Sometimes, the best way to judge people is by the books they read. So it comes as no surprise that the two books Kenneth E. Lee '89 has read for pleasure most recently were The Rise and Fall of the Great Powers by Paul Kennedy and Common Ground by J. Anthony Lukas '55.
Both titles are strangely appropriate to Lee's tenure as this year's chair of the Undergraduate Council. For much of the year, Lee managed to orchestrate an unprecedented degree of consensus during council members' often contentious searches for common ground.
But on a larger scale, Lee's year on the council could be described as a long ascent to power, followed by a sudden fall--arguably, the rise and fall of a great power. At least from the council's perspective.
During an interview held at the Hong Kong chinese restaurant a week before Lee's graduation day, he reflects on his role as the council's chief officer.
After sharing an order of peking raviolis with his girlfriend, S. Layla Voll '90, Lee extracts a white slip of paper from inside a fortune cookie. "'You can solve your problems if you exert yourself,'" Lee reads, adding, "That's the council motto."
Lee exerted an unprecedented degree of influence on the council this year, largely the result of his personal style. In person, Lee is very likeable, always quick with a quotable comment or one of his notoriously bad jokes.
For most of the year, Lee succeeded in shaping the council's agenda with little dissent. The council tackled issues including minority faculty hiring, the all-male final clubs and homophobia.
In keeping with his fortune cookie prediction, Lee exercised control over the council merely by exerting himself: he was the first chair to take positions on council issues and, as a result, his personal positions often set the terms of council debates.

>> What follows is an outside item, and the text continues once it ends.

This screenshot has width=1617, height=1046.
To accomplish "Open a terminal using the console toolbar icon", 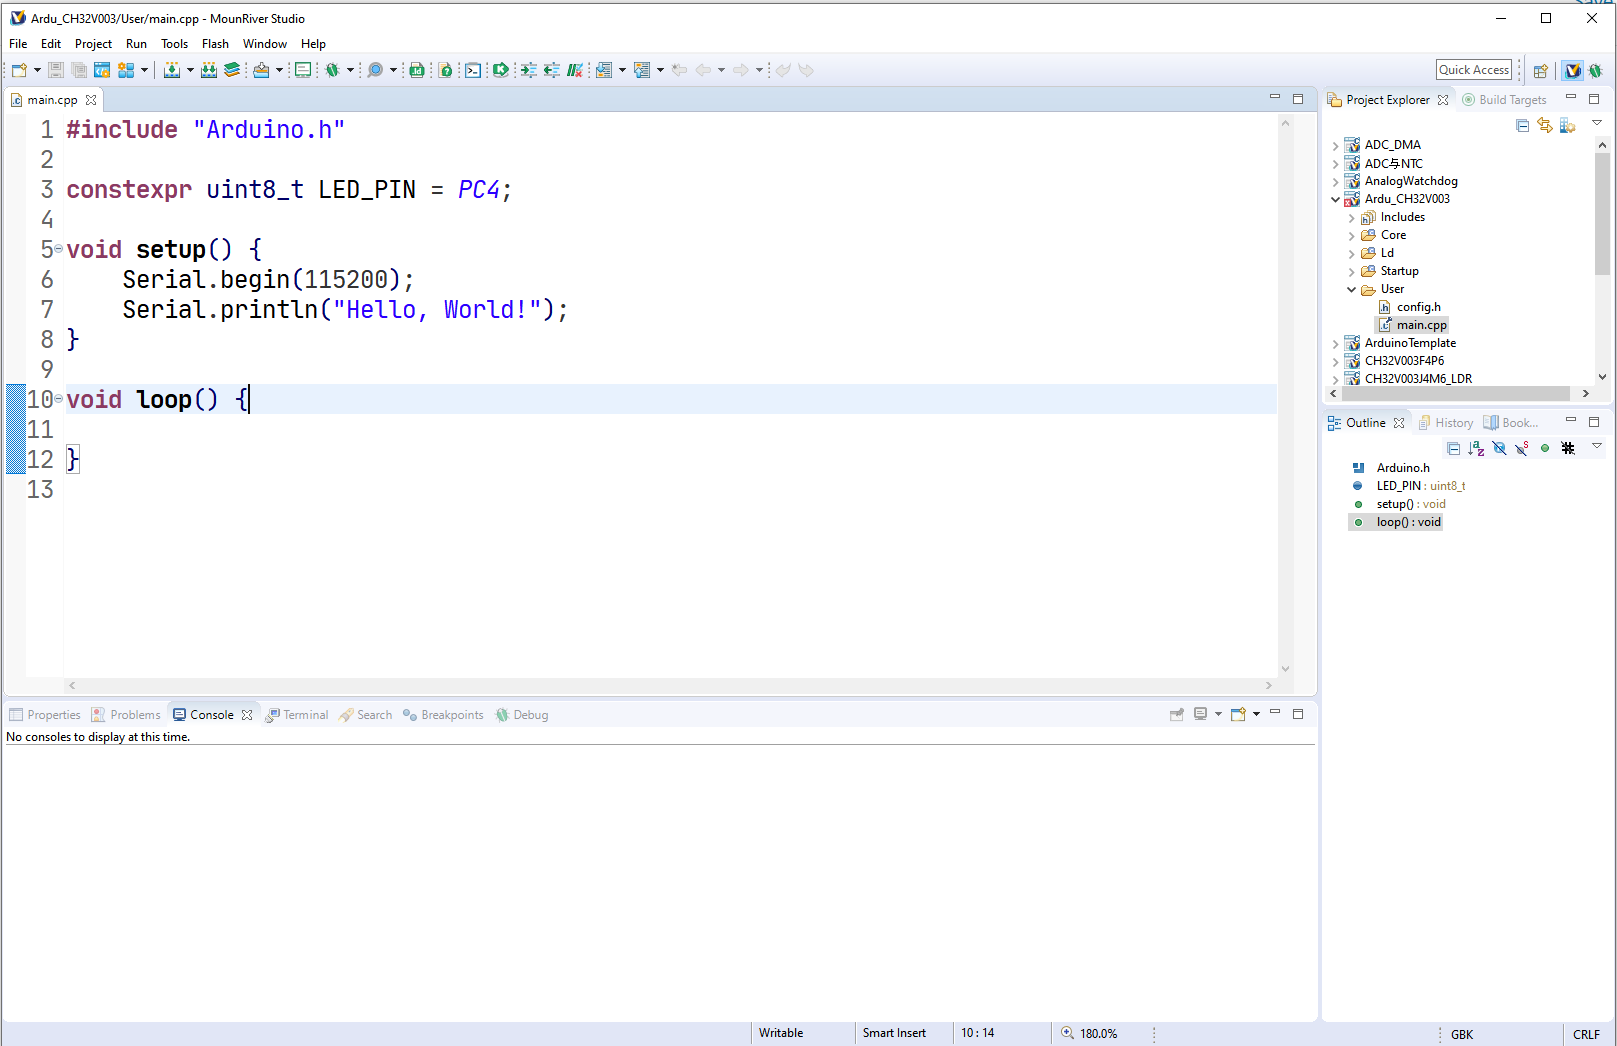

"I think [taking a position] gives the council some direction and I think it sort of focuses the issues a little better," he says. "And besides, it makes the job a lot more fun."
But during his tenure, Lee was forced to learn that the council's situation was not always as cheery as his optimistic reflections.
"I became more aware of the potential pitfalls of the position," Lee says. "I also learned that Suzanne Vega isn't as popular as I thought she was," he adds, commenting on a council-sponsored concert which lost approximately $20,000. About the same time, a heated debate about Reserve Officers Training Corps also hindered council proceedings and tarnished Lee's image.
Although Lee says he enjoyed the job, he notes that it took much more time and commitment than he had ever expected. He estimates that he spent more than 20 hours a week at the job, much of the time devoted to unglamorous paper and leg-work.
But working hard is nothing new for Lee. The son of two Asian immigrants--his father is Malaysian, and his mother is Chinese--Lee was expected to work hard and succeed in high school. Lee describes his parents' control of him as "a combination of a lot of caring and a lot of strictness."
"They were always reminding me of what I should be doing," he says of his parents, who attended Harvard and Vassar respectively. "I had a lot of freedom and a lot of leeway to do what I wanted, but still they had to make sure that I was coming back and doing my homework, getting into a good college, going to Harvard."
Even as he prepares to graduate, Lee still maintains close ties to his family, who still live outside New Haven, Conn. Voll says that he speaks with his parents frequently by phone, and that he looks after after his younger brother, Lloyd, who this year was a freshperson living in Hurlbut.